AS 56 million American children return to the nation's 133,000 elementary and secondary schools, the promise of 'reform' is again in the air.
Education Secretary Arne Duncan has announced US$4 billion in 'race to the top' grants to states whose proposals demonstrate, according to him, 'a bold commitment to education reform' and 'creativity and innovation (that are) breathtaking'. What they really show is that few subjects inspire more intellectual dishonesty and political puffery than 'school reform'.
Since the 1960s, waves of 'reform' haven't produced meaningful achievement gains. The most reliable tests are given by the National Assessment of Educational Progress (NAEP). The reading and math tests, graded on a 0-500 scale, measure 9-year-olds, 13-year-olds and 17-year-olds. In 1971, the initial year for the reading test, the average score for 17-year-olds was 285; in 2008, the average score was 286. The math test started in 1973, when 17-year-olds averaged 304; in 2008, the average was 306.

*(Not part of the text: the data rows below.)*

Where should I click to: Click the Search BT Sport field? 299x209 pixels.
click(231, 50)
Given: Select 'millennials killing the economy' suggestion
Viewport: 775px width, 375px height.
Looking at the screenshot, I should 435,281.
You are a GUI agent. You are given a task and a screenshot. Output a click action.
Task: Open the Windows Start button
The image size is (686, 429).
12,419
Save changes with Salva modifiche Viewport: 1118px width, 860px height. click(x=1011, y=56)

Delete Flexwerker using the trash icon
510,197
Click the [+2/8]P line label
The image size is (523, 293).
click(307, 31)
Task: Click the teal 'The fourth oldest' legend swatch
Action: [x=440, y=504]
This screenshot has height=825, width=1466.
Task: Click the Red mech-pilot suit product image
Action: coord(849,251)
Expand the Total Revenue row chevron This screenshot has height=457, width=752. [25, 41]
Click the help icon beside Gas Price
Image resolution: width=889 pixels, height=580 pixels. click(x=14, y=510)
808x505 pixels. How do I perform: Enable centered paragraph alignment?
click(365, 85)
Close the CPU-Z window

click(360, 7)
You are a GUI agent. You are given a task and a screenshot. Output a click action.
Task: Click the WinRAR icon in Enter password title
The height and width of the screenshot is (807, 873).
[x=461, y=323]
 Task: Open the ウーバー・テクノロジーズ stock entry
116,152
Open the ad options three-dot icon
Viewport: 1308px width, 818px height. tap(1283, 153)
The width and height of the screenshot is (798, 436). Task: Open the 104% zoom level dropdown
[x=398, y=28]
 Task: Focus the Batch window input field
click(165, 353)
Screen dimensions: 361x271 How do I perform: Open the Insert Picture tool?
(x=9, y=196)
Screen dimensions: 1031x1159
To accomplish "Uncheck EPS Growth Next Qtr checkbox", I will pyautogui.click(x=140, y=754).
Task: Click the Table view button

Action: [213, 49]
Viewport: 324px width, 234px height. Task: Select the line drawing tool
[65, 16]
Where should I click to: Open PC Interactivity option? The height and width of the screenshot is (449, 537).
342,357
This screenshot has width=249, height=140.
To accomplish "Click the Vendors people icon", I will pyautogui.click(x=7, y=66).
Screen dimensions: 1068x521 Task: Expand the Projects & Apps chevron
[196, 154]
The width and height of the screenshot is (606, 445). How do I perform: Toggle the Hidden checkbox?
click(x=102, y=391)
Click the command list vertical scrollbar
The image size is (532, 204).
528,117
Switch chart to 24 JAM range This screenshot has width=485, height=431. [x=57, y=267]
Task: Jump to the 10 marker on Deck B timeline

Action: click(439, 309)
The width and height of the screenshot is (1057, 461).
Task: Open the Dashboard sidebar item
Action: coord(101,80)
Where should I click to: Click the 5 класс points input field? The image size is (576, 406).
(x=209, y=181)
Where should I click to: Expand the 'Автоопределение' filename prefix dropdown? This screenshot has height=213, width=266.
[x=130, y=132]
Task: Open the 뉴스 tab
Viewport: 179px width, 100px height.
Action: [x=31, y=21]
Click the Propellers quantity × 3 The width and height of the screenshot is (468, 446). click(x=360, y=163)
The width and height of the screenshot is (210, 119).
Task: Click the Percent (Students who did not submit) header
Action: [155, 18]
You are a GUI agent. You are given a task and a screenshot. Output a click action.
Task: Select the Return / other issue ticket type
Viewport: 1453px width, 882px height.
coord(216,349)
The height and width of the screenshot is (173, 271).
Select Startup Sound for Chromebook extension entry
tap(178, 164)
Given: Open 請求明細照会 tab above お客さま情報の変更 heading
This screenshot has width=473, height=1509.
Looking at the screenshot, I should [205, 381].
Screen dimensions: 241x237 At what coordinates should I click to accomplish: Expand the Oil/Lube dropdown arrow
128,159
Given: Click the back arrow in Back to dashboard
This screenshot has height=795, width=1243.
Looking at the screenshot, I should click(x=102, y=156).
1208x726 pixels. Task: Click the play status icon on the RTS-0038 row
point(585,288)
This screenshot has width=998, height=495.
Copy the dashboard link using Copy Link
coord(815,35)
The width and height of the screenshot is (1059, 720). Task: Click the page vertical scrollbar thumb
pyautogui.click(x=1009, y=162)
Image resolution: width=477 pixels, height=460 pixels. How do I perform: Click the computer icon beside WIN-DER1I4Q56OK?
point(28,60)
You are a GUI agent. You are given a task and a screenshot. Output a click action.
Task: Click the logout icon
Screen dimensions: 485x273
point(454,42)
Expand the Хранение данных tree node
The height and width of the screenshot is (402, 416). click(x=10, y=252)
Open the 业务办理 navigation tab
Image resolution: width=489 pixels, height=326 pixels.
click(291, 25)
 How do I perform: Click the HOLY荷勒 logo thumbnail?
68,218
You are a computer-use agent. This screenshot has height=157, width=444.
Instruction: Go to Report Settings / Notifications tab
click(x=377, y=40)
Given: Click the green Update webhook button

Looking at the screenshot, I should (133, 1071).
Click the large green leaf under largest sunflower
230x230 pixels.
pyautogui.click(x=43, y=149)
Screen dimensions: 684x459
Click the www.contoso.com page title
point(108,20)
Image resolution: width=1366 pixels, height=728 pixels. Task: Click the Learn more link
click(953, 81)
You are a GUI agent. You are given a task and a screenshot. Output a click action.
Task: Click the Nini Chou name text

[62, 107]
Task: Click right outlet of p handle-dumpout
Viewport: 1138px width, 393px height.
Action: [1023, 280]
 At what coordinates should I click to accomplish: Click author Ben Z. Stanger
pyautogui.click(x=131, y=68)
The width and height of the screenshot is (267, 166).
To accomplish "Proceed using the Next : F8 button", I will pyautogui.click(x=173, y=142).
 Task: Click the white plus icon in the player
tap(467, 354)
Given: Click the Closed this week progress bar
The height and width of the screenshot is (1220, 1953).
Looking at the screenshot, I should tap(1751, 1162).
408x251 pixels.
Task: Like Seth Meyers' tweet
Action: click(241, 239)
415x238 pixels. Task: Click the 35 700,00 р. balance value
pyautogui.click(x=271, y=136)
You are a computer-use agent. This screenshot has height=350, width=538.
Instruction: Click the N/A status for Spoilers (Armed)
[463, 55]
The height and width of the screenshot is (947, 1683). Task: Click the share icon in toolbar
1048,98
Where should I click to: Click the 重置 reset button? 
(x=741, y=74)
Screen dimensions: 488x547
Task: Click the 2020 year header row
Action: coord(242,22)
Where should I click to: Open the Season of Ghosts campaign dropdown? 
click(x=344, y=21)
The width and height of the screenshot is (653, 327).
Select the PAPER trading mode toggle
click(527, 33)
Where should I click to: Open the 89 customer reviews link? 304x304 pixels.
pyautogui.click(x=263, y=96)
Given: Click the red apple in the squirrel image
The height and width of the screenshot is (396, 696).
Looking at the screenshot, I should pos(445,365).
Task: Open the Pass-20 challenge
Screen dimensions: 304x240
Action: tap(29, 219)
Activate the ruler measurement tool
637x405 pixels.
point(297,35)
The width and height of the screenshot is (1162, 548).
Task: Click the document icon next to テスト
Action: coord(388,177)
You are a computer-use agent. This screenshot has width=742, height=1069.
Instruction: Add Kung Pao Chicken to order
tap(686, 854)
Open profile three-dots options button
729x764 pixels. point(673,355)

To be sure, some improvements have occurred in elementary schools. But what good are they if they're erased by high school? There has also been a modest narrowing in the high-school achievement gaps among whites, blacks and Hispanics; unfortunately, the narrowing generally stopped in the late 1980s. (Average scores have remained stable because, although blacks' and Hispanics' scores have risen slightly, the size of these minority groups also expanded. This means that their still-low scores exert a bigger drag on the average. The two effects offset each other.)
Standard theories don't explain this meagre progress. Too few teachers? Not really. From 1970 to 2008, the student population increased 8 per cent and the number of teachers 61 per cent. The student-teacher ratio has fallen sharply, from 27-to-1 in 1955 to 15-to-1 in 2007. Are teachers paid too little? Perhaps, but that's not obvious. In 2008, the average teacher earned US$53,230; two full-time teachers married to each other and making average pay would belong in the richest 20 per cent of households (2008 qualifying income: US$100,240).
Maybe more preschool would help. Yet, the share of 3- and 4-year-olds in preschool has rocketed from 11 per cent in 1965 to 53 per cent in 2008.
'Reforms' have disappointed for two reasons. First, no one has yet discovered transformative changes in curriculum or pedagogy, especially for inner-city schools, that are (in business lingo) 'scalable' - easily transferrable to other schools, where they would predictably produce achievement gains. Efforts in New York City and Washington, DC, to raise educational standards involve contentious and precarious school-by-school campaigns to purge 'ineffective' teachers and principals. Charter schools might break this pattern, though there are grounds for scepticism.